Always have a back up
No matter how much you do talk to people, there will always be times when you are alone. For some people, this will be totally fine, while others may need more distraction. Pop something to keep you occupied in your everyday bag – a book, a diary, a magazine – so that you can dive into it when feel the need. A diary is a particularly good choice – not only is journaling a powerful way to clear your mind, it will also make for an awesome memento of your trip.
Don’t be shy about getting stuck in
With your smartphone at your fingertips, finding new ways to get stuck into a city should be a breeze. As a challenge, commit to doing one group activity in every city that you visit, be it joining a free walking tour, a cooking class or signing up to go kayaking through the coutryside.
Don’t turn your nose up at staying in a dorm room every now and then either, especially if it’s been a while since you've met anyone new – as we said before, just read the reviews first.
Don't let your routine slip
Hotel and hostel gyms can be a bit hit and miss, so if you fancy something more structured then checking out the local group class options can be a great way to learn about life in that city and meet to new people.
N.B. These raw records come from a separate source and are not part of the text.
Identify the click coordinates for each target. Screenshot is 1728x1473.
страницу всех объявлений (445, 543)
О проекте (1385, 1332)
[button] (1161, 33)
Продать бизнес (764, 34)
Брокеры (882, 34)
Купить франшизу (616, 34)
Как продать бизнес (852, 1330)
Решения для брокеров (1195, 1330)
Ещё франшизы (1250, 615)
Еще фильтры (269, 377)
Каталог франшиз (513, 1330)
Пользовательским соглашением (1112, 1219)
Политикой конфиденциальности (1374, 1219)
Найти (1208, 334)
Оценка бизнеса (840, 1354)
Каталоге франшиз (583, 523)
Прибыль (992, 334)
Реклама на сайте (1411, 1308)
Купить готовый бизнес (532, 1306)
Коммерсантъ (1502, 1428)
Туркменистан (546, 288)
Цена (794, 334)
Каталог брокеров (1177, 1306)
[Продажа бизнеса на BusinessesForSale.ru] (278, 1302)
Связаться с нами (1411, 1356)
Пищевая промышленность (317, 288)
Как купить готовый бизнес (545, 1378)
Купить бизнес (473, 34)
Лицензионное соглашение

Many top boutique studios are also now expanding globally; Barry's Bootcamp have studios all over the world, including in Mexico, Australia and Singapore, while Soul Cycle have branches across the US and Canada. Alternatively, keep yourself motivated by signing up to an epic fitness event somewhere exotic.
Learn some lingo
Even if you’re not travelling solo, learning a few important words – hello, thank you, sorry – can be a game changer. If you are alone, it could be the key to getting you out of a sticky situation.
Respect Your Budget
There are certain things that you're going to need to accept if you're travelling solo, and one of them is that sometimes you’re going to end up paying more for things than you otherwise would, whether that’s because of not having someone to split the cost of a room with or having to take the slightly pricier transport option because it’ll be safer. Factor this into your trip planning before you go! Not only will it mean you’re hit with less surprises, but on a practical level, it will also mean you don’t have to make cutbacks later in your trip.
Your Secret Weapon: A Sleeping Bag Liner
If there's one thing not to travel without, it's a sleeping bag liner. Basically, a super light, foldable sleeping bag, it's the most versatile weapon in any traveller's arsenal. Turn up at a hotel at 3am to find it's dirtier than you'd like? Here's your silky soft shield. Wanting to avoid prying eyes on that long-distance bus and keep your valuables safe at the same time? Hide your stuff – and yourself – inside of it. End up sleeping in a chilly mountainside hut? You’ll be glad for the extra layer.
When you’re travelling solo, you need to apply some common sense: keep in touch with someone back home, know your limits when it comes to alcohol and don't go wondering off down dark alleys alone. That said, balance this with letting your guard down a little – just trust your intuition.
Perhaps the most important thing to remember to force out your self doubt and back yourself, no matter what your brain might be telling you. The minute you give yourself some credit you'll be amazed at what you can achieve.